KREMLIN ENERGY POLICY IN UKRAINE: UNWIELDY COMBINATION OF STRATEGIC OBJECTIVES AND PRIVATE INTERESTS

Publication: Eurasia Daily Monitor Volume: 3 Issue: 4

The controversial deal that brought an end, at least for now, to the acrimonious gas dispute between Russia and Ukraine (see EDM, January 5) appears to reflect a contradictory mix of interests that shape Kremlin energy policies. While Russia failed to attain most of the strategic goals that provoked the spat in the first place, a group of powerful handlers managing Gazprom — the country’s state-run energy monopoly — seems to have fared much better, some independent energy analysts contend.

A number of Russian experts enthusiastically hailed the gas compromise, billing it as Moscow’s indisputable win.
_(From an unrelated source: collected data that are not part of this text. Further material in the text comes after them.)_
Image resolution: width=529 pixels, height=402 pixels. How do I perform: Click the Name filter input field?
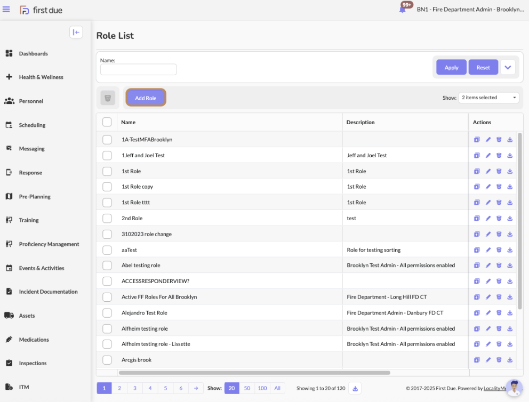pyautogui.click(x=139, y=70)
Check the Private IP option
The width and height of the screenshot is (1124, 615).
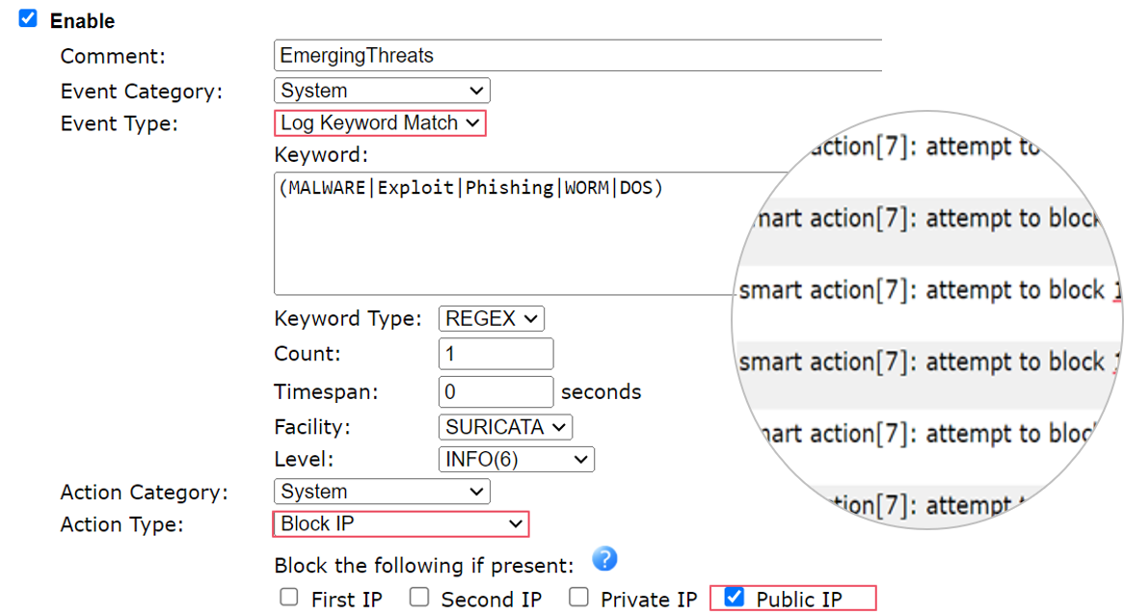coord(578,598)
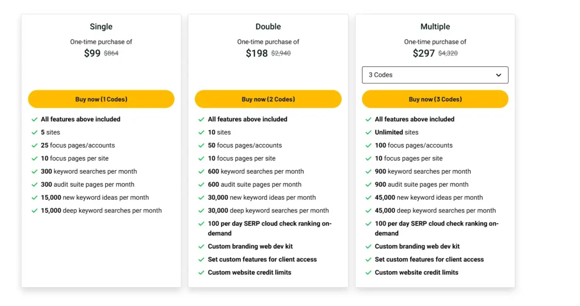Click checkmark next to 300 keyword searches
Screen dimensions: 580x306
coord(35,171)
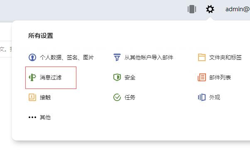The width and height of the screenshot is (250, 163).
Task: Go to 安全 settings page
Action: [x=130, y=77]
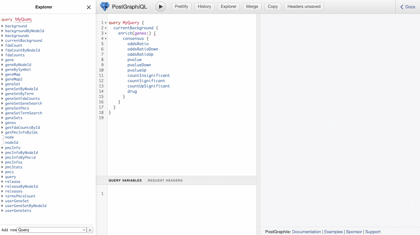Click into the query variables editor

pos(181,207)
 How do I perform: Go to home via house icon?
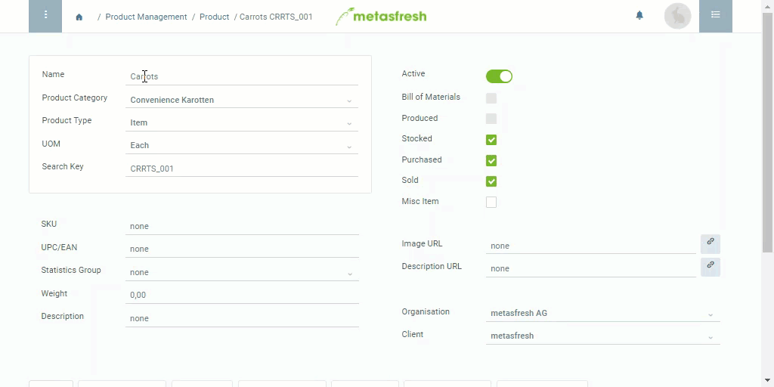[x=79, y=17]
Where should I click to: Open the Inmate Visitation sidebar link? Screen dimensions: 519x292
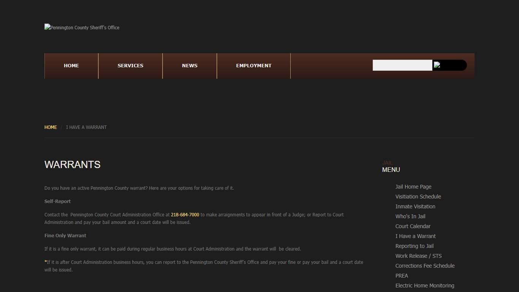pyautogui.click(x=415, y=206)
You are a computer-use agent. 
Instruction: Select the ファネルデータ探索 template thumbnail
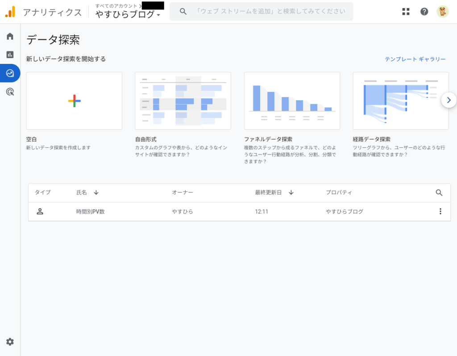click(292, 101)
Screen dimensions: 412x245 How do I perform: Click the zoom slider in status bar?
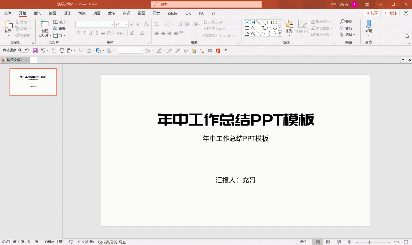pyautogui.click(x=370, y=242)
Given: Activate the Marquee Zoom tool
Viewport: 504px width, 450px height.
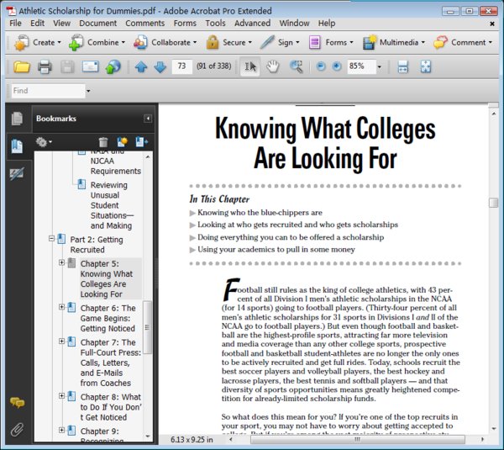Looking at the screenshot, I should coord(296,66).
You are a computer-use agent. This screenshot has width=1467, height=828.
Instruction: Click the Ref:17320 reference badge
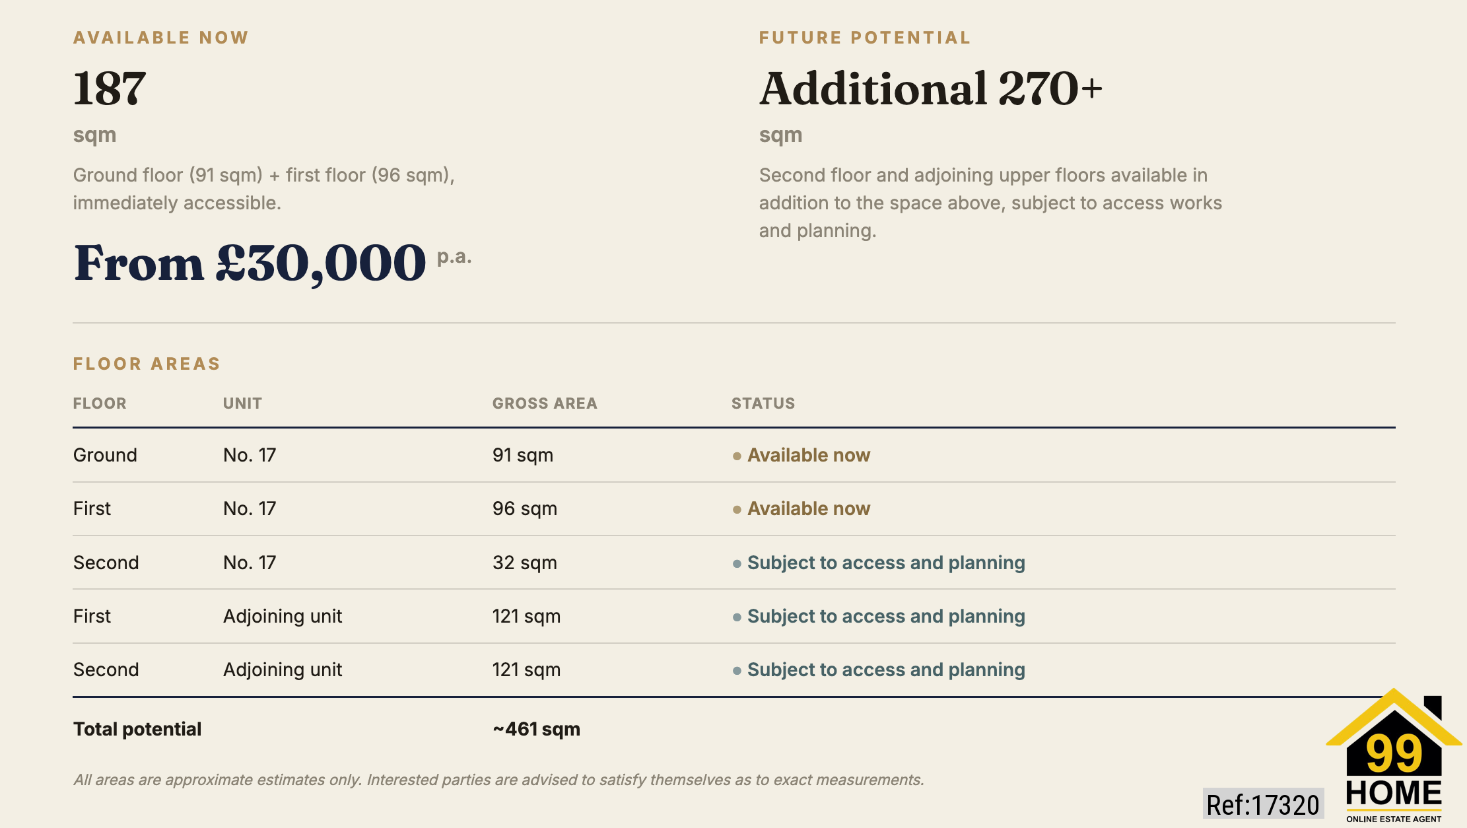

The Russian-Ukrainian agreement on gas supplies “is Russia’s great victory,” argues Ruslan Grinberg, director of the Institute of Economics at the Russian Academy of Sciences, adding, “Such an agreement has a big economic benefit.” Grinberg and other like-minded commentators go out of their way to emphasize that “Gazprom’s fundamental demand that there be a switch to objective market prices in gas transactions with Ukraine was met during the talks.”

Other Russian experts believe, quite rightly, that there is no reason to feel too ecstatic about the gas deal. They note, in a rather reserved manner, that although Kyiv will be paying $95 per 1,000 cubic meters for imported gas instead of $230, as Gazprom demanded before reaching a final compromise, the terms of the new agreement are “definitely no worse” than those of the previous one, which, in the words of one commentary, were a “complete anachronism.” The terms that used to define the energy relations between Russia and Ukraine prior to the Orange Revolution were only intended to be temporary: they were meant to further encourage the growing “geopolitical loyalty” of the Kuchma regime and create a favorable economic environment for the Russian companies operating in Ukraine. The emergence of the new Western-leaning Ukrainian government following the 2004 political upheaval clearly made the principles regulating the energy relations between the two Slavic neighbors obsolete.

But the end-result of the January 4 Russian-Ukrainian gas negotiations would seem even less significant if seen against the backdrop of what appears to be the goals pursued by the Kremlin within the framework of its new “grand strategy” in the post-Soviet lands.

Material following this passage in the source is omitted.